Exercise requirements: Scan the entries below for "with" and copy each line that holds it.

Stored items:
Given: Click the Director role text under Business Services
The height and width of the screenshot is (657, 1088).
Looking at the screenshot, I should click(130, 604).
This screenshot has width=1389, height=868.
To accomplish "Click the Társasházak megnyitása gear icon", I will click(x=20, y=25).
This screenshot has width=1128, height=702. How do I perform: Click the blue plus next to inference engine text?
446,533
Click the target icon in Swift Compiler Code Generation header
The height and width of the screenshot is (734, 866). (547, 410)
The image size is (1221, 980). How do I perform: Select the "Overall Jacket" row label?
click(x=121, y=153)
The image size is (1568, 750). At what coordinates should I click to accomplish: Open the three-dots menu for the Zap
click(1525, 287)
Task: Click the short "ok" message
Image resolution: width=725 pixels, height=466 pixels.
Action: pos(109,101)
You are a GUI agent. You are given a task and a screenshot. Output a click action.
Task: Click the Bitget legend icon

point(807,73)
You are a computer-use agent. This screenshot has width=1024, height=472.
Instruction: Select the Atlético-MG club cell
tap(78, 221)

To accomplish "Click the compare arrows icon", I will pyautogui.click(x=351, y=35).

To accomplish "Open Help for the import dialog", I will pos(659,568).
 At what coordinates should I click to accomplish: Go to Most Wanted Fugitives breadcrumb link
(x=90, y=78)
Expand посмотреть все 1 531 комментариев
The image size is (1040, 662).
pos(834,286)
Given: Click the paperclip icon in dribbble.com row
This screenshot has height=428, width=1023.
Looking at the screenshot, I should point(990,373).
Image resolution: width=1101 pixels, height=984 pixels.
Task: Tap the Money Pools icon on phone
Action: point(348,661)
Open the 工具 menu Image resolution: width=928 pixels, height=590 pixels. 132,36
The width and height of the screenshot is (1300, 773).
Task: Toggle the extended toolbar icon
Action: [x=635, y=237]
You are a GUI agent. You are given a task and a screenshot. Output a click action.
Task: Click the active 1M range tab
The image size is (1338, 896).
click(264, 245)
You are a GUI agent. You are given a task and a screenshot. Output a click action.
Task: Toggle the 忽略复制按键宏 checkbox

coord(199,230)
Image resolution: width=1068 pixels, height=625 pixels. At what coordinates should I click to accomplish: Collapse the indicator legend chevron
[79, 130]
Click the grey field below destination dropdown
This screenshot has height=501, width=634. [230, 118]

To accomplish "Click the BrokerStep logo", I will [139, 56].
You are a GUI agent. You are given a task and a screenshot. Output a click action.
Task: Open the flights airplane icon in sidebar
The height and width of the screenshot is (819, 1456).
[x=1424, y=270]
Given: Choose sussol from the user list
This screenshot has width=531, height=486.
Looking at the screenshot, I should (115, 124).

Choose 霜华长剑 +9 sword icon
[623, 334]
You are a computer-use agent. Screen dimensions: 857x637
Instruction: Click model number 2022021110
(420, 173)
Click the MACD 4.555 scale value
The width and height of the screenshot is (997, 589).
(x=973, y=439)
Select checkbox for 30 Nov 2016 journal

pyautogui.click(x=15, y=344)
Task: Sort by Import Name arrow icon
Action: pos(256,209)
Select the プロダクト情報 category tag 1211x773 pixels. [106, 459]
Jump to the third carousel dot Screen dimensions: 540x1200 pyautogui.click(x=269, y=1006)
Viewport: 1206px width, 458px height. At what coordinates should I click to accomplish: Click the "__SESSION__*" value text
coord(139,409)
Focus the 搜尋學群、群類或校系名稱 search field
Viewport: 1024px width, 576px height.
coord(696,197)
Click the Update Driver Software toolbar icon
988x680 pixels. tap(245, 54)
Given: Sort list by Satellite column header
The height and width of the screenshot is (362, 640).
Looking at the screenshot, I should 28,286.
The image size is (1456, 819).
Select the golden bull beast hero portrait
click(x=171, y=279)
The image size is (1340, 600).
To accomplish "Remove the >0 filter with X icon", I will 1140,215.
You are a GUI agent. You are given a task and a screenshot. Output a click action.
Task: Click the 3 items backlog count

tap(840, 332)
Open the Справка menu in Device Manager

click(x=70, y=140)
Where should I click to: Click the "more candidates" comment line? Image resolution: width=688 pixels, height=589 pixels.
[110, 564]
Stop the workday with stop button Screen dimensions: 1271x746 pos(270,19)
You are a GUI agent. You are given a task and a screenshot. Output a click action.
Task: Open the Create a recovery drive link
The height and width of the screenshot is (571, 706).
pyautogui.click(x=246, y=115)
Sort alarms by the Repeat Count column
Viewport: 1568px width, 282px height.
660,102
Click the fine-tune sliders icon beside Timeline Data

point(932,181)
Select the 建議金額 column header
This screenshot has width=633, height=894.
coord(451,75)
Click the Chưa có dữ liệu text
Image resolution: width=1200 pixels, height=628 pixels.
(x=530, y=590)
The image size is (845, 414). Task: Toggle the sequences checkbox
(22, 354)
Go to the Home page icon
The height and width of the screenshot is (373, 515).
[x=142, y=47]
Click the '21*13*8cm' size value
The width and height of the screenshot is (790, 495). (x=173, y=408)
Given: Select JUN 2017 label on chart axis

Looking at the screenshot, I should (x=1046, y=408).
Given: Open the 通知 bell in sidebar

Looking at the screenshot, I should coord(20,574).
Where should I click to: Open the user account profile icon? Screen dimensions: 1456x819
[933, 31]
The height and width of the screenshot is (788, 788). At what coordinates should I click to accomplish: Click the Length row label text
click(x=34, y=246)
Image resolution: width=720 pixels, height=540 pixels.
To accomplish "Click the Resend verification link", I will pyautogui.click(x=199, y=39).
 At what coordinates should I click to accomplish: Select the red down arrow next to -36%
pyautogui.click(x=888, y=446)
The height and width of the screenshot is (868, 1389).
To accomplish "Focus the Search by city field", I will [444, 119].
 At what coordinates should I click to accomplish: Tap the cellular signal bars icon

Exercise solution:
To accomplish "Remove the >0 filter with X icon", I will 1140,215.
Stop the workday with stop button Screen dimensions: 1271x746 pos(270,19)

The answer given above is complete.